Tibet Wild by George Schaller.
Have you ever wondered what it’s really like to be a conservationist? To have the recognition of being the person saving tigers, or polar bears, or elephants?
What’s it like to spend your life protecting wildlife and wild places, often in some of the remotest areas of the world?
What do conservationists endure, are they in constant danger, how do they accomplish anything among the political, environmental, and physical obstacles of their lives chosen work?
I interviewed George Schaller for my newest book, Wild Lives, co-authored with Janie Chodosh, (Skyhorse Publishers, April 2017).
As a great naturalist and conservation scientist Schaller has probably helped save more wildlife and wild lands than anyone on the planet, yet I found him to be humble and self-effacing.
He confesses to subscribe to the dictum of Ralph Waldo Emerson, “Do not go where the path may lead, go where there is no path and leave a trail.”
And that is exactly what Schaller has spent his life doing.
His methods continue to be informed by the late wildlife biologist, Olaus Murie, who taught Schaller to pay attention to the ‘intangibles’ of a place.
“Natural history remains the cornerstone of conservation. It must be learned on the ground, asking questions, observing, listening, taking notes, getting the boots muddy. Technology helps to open the world but technology can also close it unless one learns directly from nature.”

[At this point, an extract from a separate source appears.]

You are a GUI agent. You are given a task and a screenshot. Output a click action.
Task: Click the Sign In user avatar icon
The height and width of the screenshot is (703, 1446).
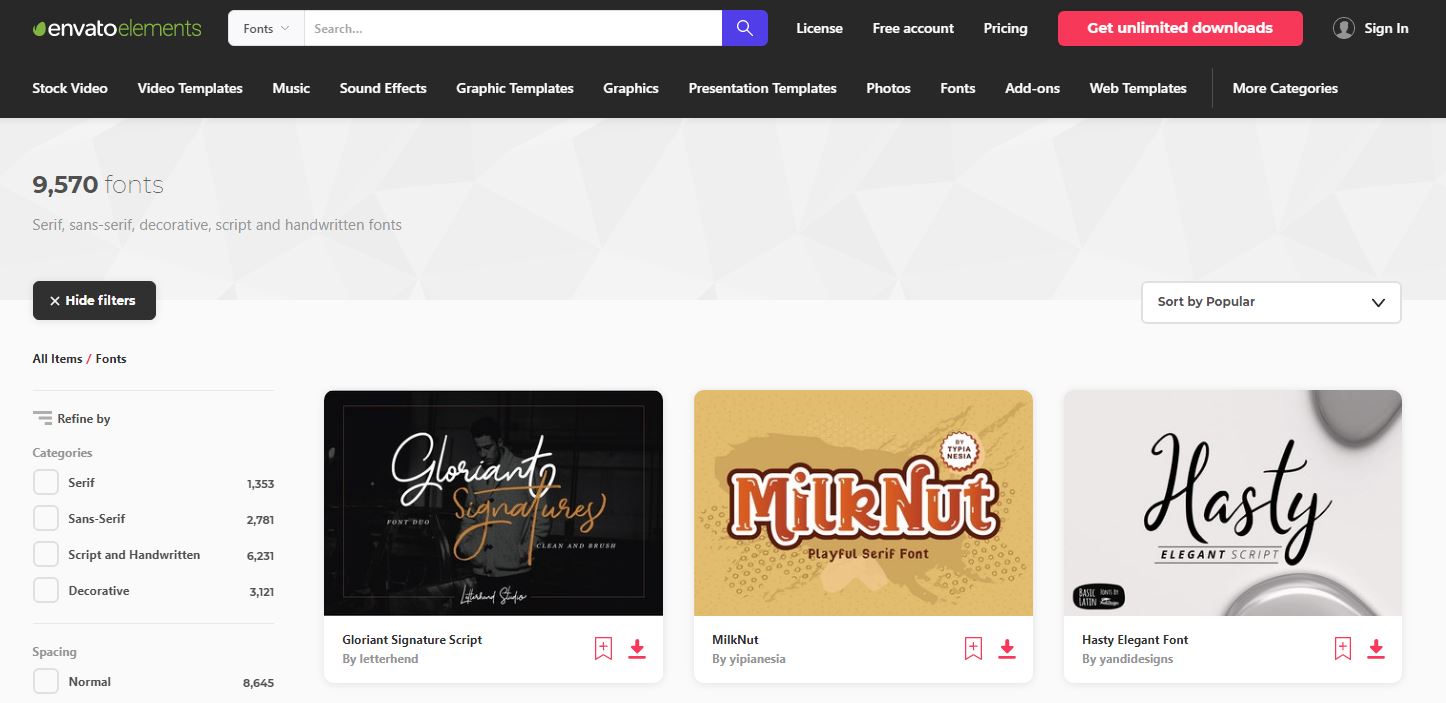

His projects in the 1960’s on gorillas, tigers, and lions had been conducted in national parks, which he says, “had a measure of security, but …I felt, contributed little to conservation.”
During the next decade Schaller focused on projects on new species in new areas which had been ignored or neglected. He wanted “to give voice to animals which have had no one to speak on their behalf.”
That led him to the Tibetan Plateau. “Tibetan Buddhism distinguishes 18 kinds of ‘void’, and this landscape, a place of desolation and emptiness, yet possessing a raw, haunting beauty, is another such void,” he says.
His struggles to help protect the unique ecosystem of the Tibetan Plateau, particularly the northern upland area called the Chang Tang are the focus of his book Tibet Wild, A Naturalist’ Journeys on the Roof of the World.
“The wind barrels out of the west unimpeded over hundreds of empty miles. It scours the bald peaks and blasts across lake flats, howling with a wolf’s voice and throwing up curtains of dust; it rips at the clothes, pounds the body, and abrades the face,” he writes in Tibet Wild. Yet George Schaller has been returning to this place for three decades.
“I still sleep in cold tents, frost crystals around my face in the morning, where its -29 degrees at dawn and my toothpaste is frozen solid. “
At the age of 83 he is still visiting.
“The desolation and boundless emptiness is to me what makes this wilderness so exceptional, and its perils have left it beautiful, largely devoid of development. I find my emotional center and am comfortable in a place like this. Certainly it suits my inner landscape, reflecting a certain self-contained spirit.”
In the book you get a sense not only of the work of a famous conservationist but also the doubts and inner landscape of the man. In over half a century of field work Schaller ponders, “What am I accomplishing? Why am I doing the same kind of work decade after decade, though in different places?”
“I strive to do solid science and promote conservation, but, at the same time, I seek a life outdoors, in part a self-indulgent escape from a daily routine,” he admits.
You can learn more about Schaller’s life and work in Wild Lives.
And I highly recommend Tibet Wild, A Naturalist’s Journeys on the Roof of the World by George Schaller.